Ayesha ikut menoleh ke pintu. Menatap wajah perempuan itu lalu menatap pantulan wajahnya di kaca lemari pajangan. “Aku putri buruk rupa.”

“Sini, masuk. Sha, kenalin, dia yang Mas Fahri ceritain waktu itu. Namanya Aisyah. Terus, Syah, dia adikku yang udah nikah. Ini anaknya.”

“Oh, hai! Aku Aisyah,” sapa perempuan itu. Mendekati Ayesha dan reflek Ayesha mundur. “Aku cacar, nanti ketularan.”

“Yah ....”

Ayesha memiringkan kepalanya. Merasa tidak asing dengan suara dan gerak-gerik orang itu. Ia memukul bahu kakaknya. “Mas, Mas. Dia kok mirip sama yang jadi Maria yang ada di film Ayat-ayat Cinta itu sih? Mirip banget gaya ngomongnya.”

“Masa?”

“Seriusan. Cantik banget, Ya Allah. Enggak kayak aku. Bintik-bintik kayak gini.”

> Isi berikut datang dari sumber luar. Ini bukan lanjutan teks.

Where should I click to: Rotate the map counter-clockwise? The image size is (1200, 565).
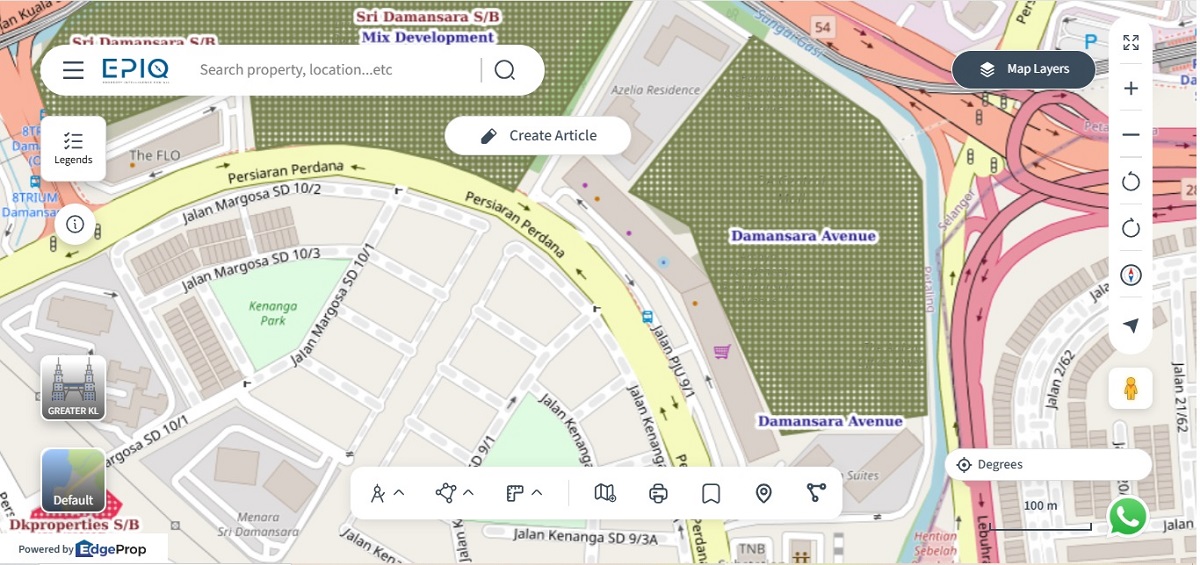click(1131, 181)
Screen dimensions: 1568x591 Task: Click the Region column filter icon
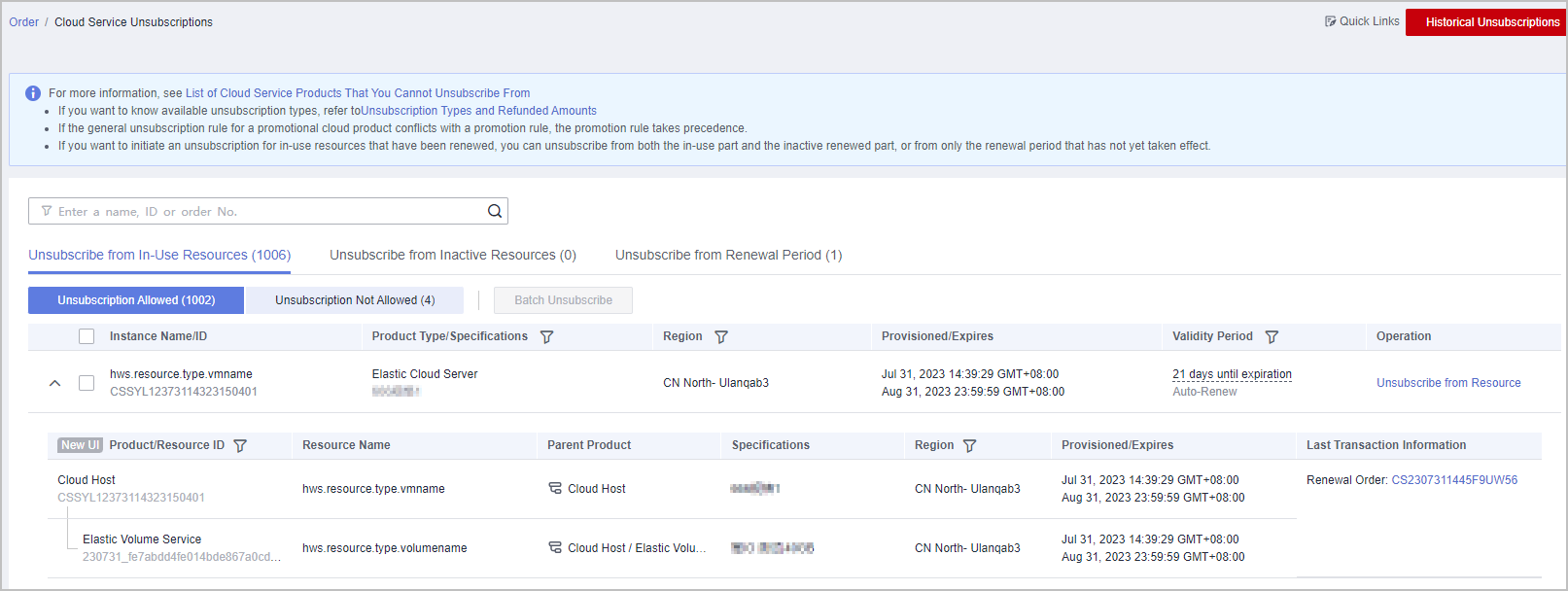pyautogui.click(x=721, y=336)
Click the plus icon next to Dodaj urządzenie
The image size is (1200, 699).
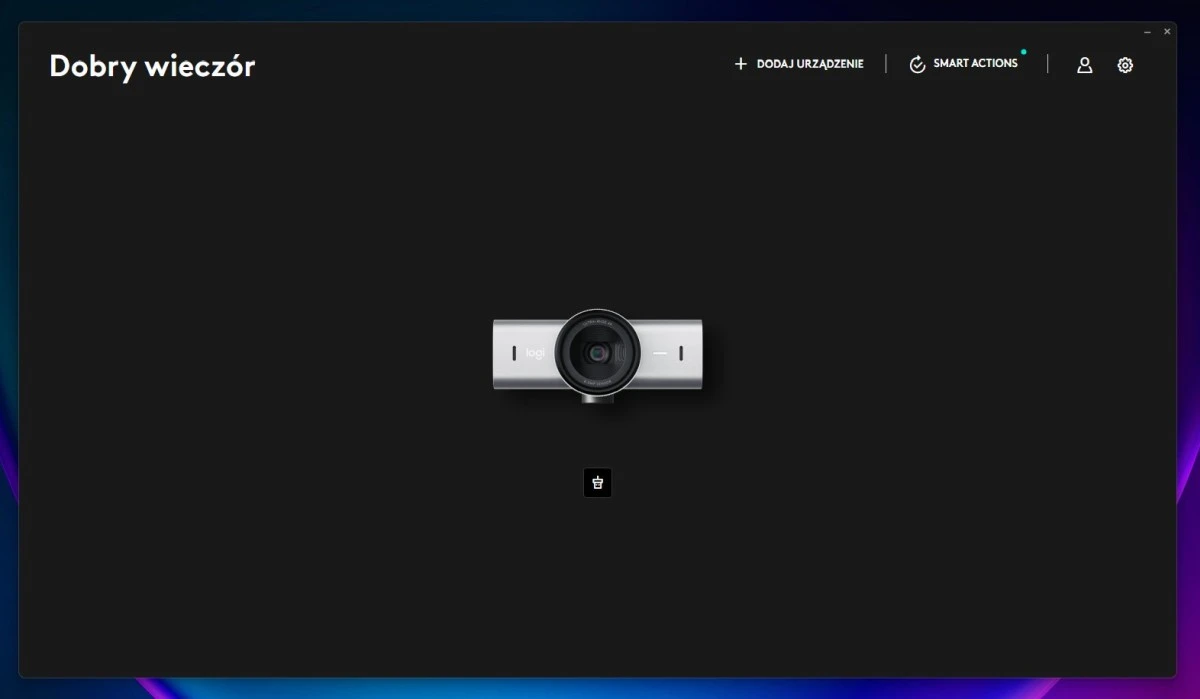[741, 64]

“Hu’um. Mama bintik-bintik, jadi jelek,” sahut Kiara. Anak itu berdiri dan menyalami Aisyah. “Namaku Kia, anaknya Mama sama Papa.”

Ayesha kembali memukul bahu kakaknya. “Kamu ngilang kemana sih, Mas? Kok pulang-pulang bawa calon. Aku pikir kamu pergi karena marah sama aku. Belum pernah kamu ketemu Kiara setelah dia lahir.”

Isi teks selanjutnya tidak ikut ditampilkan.